Leprosy, also known as Hansen’s disease, is an infectious disease that mainly affects the skin and peripheral nerves. Around 200,000 cases are newly reported each year. Leprosy is curable with multidrug therapy, but left untreated can result in permanent disability. An estimated 3 to 4 million people in the world today are thought to be living with some form of disability as a result of leprosy. Although completely curable, many myths and misunderstandings surround the disease. In various parts of the world, patients, those treated and cured, and even their family members continue to be stigmatized. The discrimination they face limits their opportunities for education, employment and full participation in society.
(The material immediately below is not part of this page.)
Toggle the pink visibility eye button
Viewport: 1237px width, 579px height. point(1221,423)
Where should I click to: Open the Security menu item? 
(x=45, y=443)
Theme: Initiatives for Preservation of Leprosy History in Europe
Date and time: January 22, 2021 (Friday); 10:00-11:10 (WET)/11:00-12:10 (CET)
Registration and details:https://www.shf.or.jp/information/10404?lang=en
Theme: Zero Leprosy for Whom in the Post-COVID World?
Date and time: January 26 (Tuesday) and January 28-30, 2021 (Thursday to Saturday); 20:00-22:00 (JST)/8:00-10:00 (BRT)/12:00-14:00 (CET)
Registration and details: https://www.shf.or.jp/information/10426?lang=en
For more information about future webinars, see
About the Global Appeal
Initiated in 2006 by Yohei Sasakawa, WHO Goodwill Ambassador for Leprosy Elimination and Chairman of The Nippon Foundation, the annual appeal draws attention to the stigma and discrimination that persons affected by leprosy and their families continue to face and calls for the realization of an inclusive society in which the fundamental human rights of all people are respected. Launched in conjunction with World Leprosy Day, it receives the backing of a different organization each year.
About World Leprosy Day
World Leprosy Day was started by French journalist and philosopher Raoul Follereau in 1954. It falls on the last Sunday in January. India marks Anti-Leprosy Day on January 30, the anniversary of the martyrdom of Mahatma Gandhi.